Benefit Cap for people on Universal Credit
Who won’t be affected by the Cap?
The Benefit Cap does not apply to you:
- In any months in which you or your partner have earned income of £520 or more.
- If you, your partner, or a child or young person for whom you get Child Benefit, gets Disability Living Allowance, Personal Independence Payment or Armed Forces Independent Payment.
- If you or your partner are regarded as “having a limited capability for work-related activity”.
- If you or your partner get Industrial Injuries Disablement Benefit.
- If you or your partner get a War Disablement Pension, Armed Forces Compensation Scheme payment, or a War Widows’/Widowers’ Pension.
- If you are entitled to Carer’s Allowance or a Carer Element in your Universal Credit award
- If you get Guardian’s Allowance
- If you (or you and your partner) are out of work but had been in work continuously for over 12 months before losing the job and you or your partner (or if you were both working, between the two of you) have earned at least £520 or more in any monthly assessment periods which started on or after 1st April 2017 onwards or £542.88 or more in any monthly assessment periods which started from 1st April 2018 onwards – you will be protected for a “grace period” of 9 months.

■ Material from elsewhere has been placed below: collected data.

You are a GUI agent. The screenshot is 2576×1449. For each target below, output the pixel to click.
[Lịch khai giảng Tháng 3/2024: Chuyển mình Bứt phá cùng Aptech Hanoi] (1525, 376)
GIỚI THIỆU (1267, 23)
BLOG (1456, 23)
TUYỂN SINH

How do you work out if the Cap applies?
If you are not getting one of the benefits / in one of the situations that would exclude you from the Benefit Cap then the DWP will add together most of the benefits you are entitled to (including Child Benefit).
They will then compare this to the Benefit Cap limit that applies to you:
Inside Greater London
- £1916.67 per month for single parents.
- £1916.67 per month for couples with or without children.
- £1284.17 per month for single people without children.
Outside Greater London
- £1666.67 per month for single parents.
- £1666.67 per month for couples with or without children.
- £1116.67 per month for single people without children.
If your total welfare is above this Cap limit you will be affected by the Benefit Cap.
When you add the benefits together do not include: any Child Care Cost Element of the Universal Credit award, Council Tax Support, Statutory Sick Pay, Statutory Maternity Pay, Bereavement Support Payment, Discretionary Housing Payments and Housing Benefit paid on ‘specified accommodation’ (ie certain supported housing – ask us of you’re not sure if this applies to you).
If the total amount of the benefits – including any Universal Credit - you (and your partner) are entitled to is more than the Benefit Cap limit that applies in any monthly assessment period then your Universal Credit payments will be reduced for that month. If you are struggling to pay your rent because of the Cap then you might be able to get a Discretionary Housing Payment to help you. Contact the Financial Inclusion Team on 0300 111 000 (Parkway Green) or 0800 633 5500 (Willow Park).
IMPORTANT: If you are currently affected by the Benefit Cap and receive just 50p a week in Housing Benefit you could be worse off on Universal Credit. So if you are told to claim UC get advice first!
Example for Wythenshawe
Mahia and Para have 6 children aged 17, 14, 10, 7 and twins aged 3. They have had difficulty finding work, and their rent is £128.00 per week (which works out at £554.67 per month). They live in Benchill.
They are entitled to:
Child Benefit £ 386.53 per month
Universal Credit £2488.99 per month
Total “welfare” £2875.52 per month.
As their total welfare income is £1208.85 over their Benefit Cap of £1666.67 per month, their Universal Credit will be reduced by £1208.85 to £1280.14, so they will need to pay for their rent, food, bills etc. out of their reduced Universal Credit and their Child Benefit.
Shaun lives in Newall Green. He is a single parent with three children age 11, 9 and 7. He is looking for work. His rent is £110 per week rent for their 3 bedroom house.
Shaun is entitled to:
Child Benefit £208.43 per month
Universal Credit £1534.91 per month
Total “welfare” £1743.34 per month.
The Benefit Cap limit which applies to Shaun is £1666.67 per month.
His ‘excess’ income is £76.67 (£1743.34 minus £1666.67 = £76.67).
So his Universal Credit will be reduced by £76.67 – he will receive £1458.24 per month.